Reefer Madness (1936)

Reefer Madness (USA, 1936) 68 min B&W DIR: Louis Gasnier. PROD: George Hirliman. SCR: Arthur Hoerl. DOP: Jack Greenhalgh. CAST: Dorothy Short, Kenneth Craig, Lillian Miles, Dave O’Brien, Thelma White, Carleton Young.


This dated cautionary fable about the evils of marijuana (originally released with the title Tell Your Children, still seen at the end) was rediscovered in the 1960s and quickly became a midnight cult favourite for potheads at college screenings or revival houses. Today (like all of these dated exploitation films that masquerade as education) it remains in high circulation on public domain DVD labels.

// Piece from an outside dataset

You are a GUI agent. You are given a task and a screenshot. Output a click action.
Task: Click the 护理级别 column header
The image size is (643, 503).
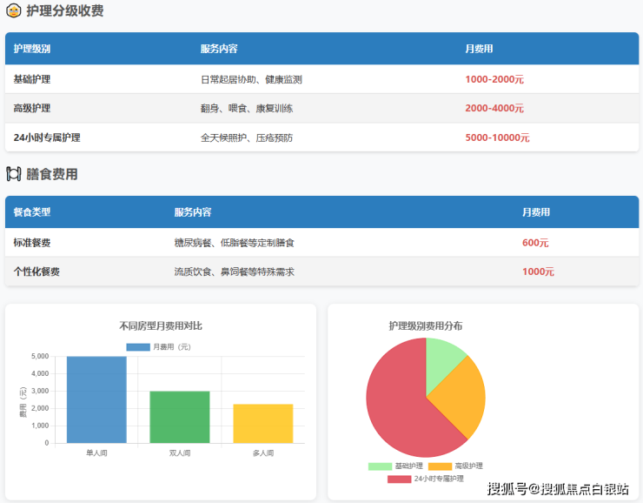point(32,49)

You don’t need to be stoned to giggle at the ludicrous fear-mongering (as the narrator informs us of some kid who got high on pot and killed his parents with an axe), but it wouldn’t hurt.

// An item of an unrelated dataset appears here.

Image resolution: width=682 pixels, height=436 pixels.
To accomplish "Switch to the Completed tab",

The structure of Reefer Madness would still be used decades later in similar scare pictures: a fire-and-brimstone authority figure reaches to a room full of shocked parents (or even addresses the viewer) about depraved behaviours which exist just beyond our doorstep. Whether it was the evil vine of drugs, promiscuity or juvenile delinquency ravaging our land, our narrator would relate a story of how an innocent soul would be corrupted by one of these demons. Of course the public really paid to see the thrills of dope smoking and cheap sex, but these moments have far less screen time than all the sermonizing. In this sordid tale, Bill (Kenneth Craig) and his high school friends start hanging out at the apartment of an adult couple Mae (Thelma White) and Jack (Carleton Young), who introduces them to the evil weed, as well as the piano playing and cheap sex resultant from it.

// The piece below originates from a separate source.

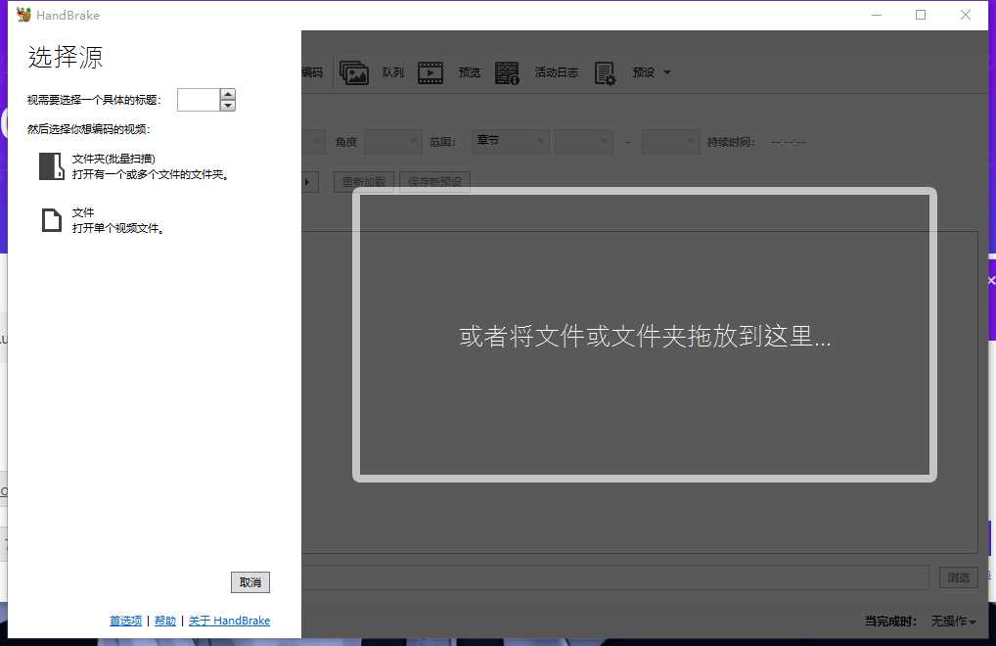Open the queue (队列) pictures icon

353,72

Today, this flick is a camp classic because the people begin laughing hysterically before they finish the first puff of the wacky tabacky, no one inhales, and of course, for the stoned characters’ irrepressible urge to play the piano with a storm that would do Cecil Taylor proud. (“Faster! Play it faster!”) However, my favourite scenes are the feeble attempts at action: witness the hilarious moments where one teenager hits a pedestrian with his car (you actually see the man duck a good six feet away from the vehicle), and when a distraught female can no longer cope with the damage perpetrated by marijuana and jumps out a window!

Reefer Madness could also be an ancestor to all those educational films we saw in public school. The stereotypes found in classroom films were already used (and outmoded) in this movie! The teenagers all appear to be in their late 20s, and their abundant “Gee whillikers” dialogue is hackneyed to the extreme. Bill is such a wimp that he has to get his mother to stop his younger brother from teasing him. (Bill looks old enough to have fathered his brother!)

Most of these early exploitation films are worth seeing once for their historic curiosity value, but Reefer Madness remains a delight in repeated viewings. It has since been adapted to a stage play, a 1998 musical (!) and a 2005 TV movie adaptation of the musical version. Trivia note: Dave O’Brien (best known as Captain Midnight) and Dorothy Short (who also appeared in another dated “pot” classic, Assassin of Youth) were married in real life, and co-starred in several films.